> PROBLEM TO WORK ON
Extract every line of the entries below that contains the string "pixels". Matching is case-sensitive.

> ENTRIES SUPPLIED
begin
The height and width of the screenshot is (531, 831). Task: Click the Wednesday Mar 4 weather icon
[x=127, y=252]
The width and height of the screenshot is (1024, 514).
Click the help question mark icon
end
begin
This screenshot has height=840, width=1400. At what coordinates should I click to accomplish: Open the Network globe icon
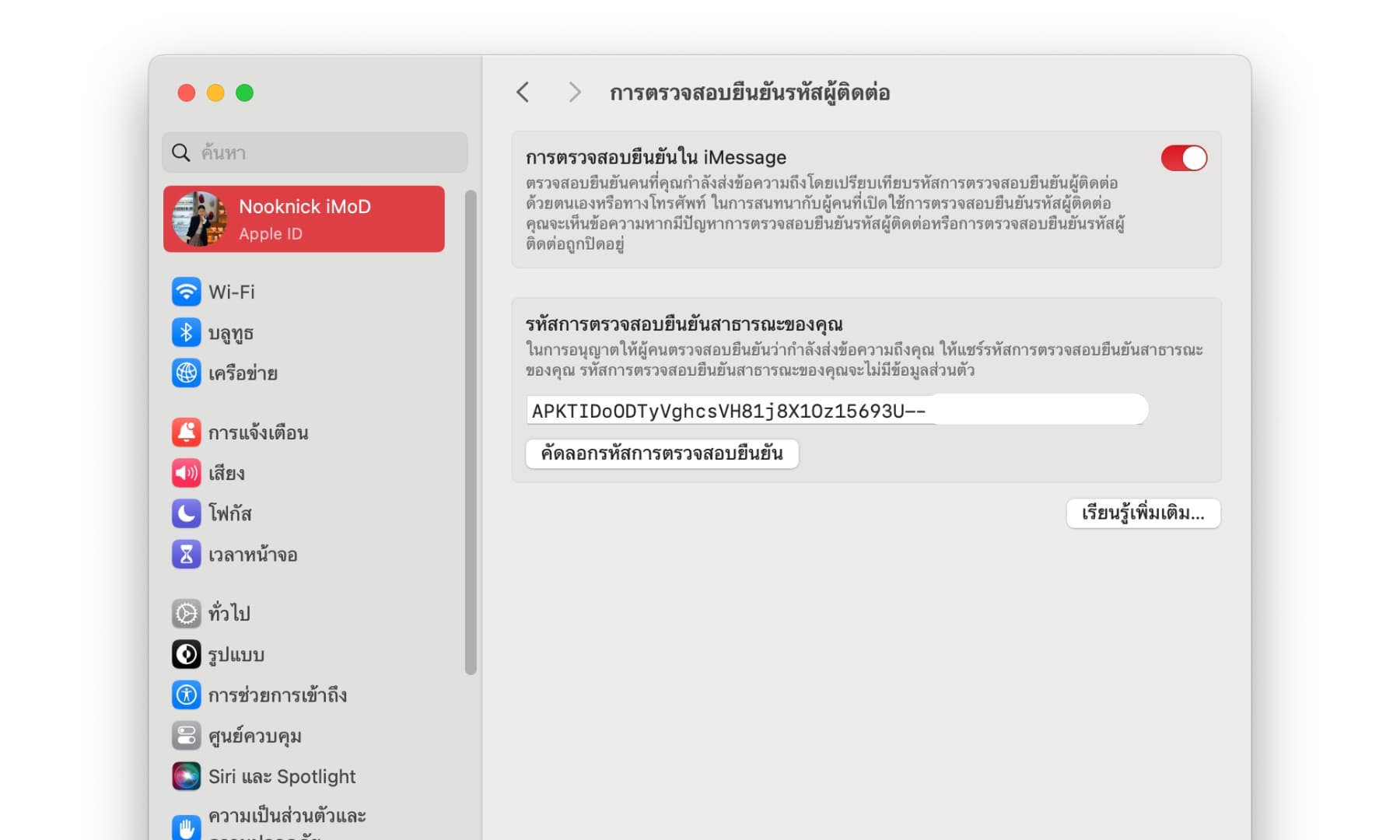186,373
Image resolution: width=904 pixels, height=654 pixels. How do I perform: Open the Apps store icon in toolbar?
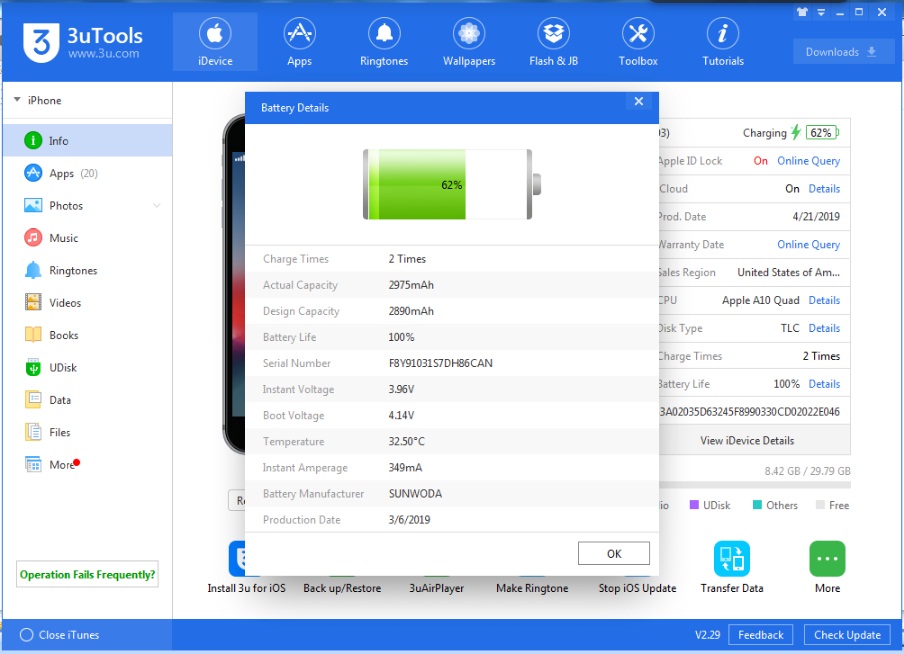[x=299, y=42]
end
begin
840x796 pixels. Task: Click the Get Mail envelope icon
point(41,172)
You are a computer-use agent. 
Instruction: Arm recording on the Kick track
end
> TASK SOLUTION
Image resolution: width=904 pixels, height=654 pixels. How do I perform: Open the Apps store icon in toolbar?
840x796 pixels. Task: Click the Get Mail envelope icon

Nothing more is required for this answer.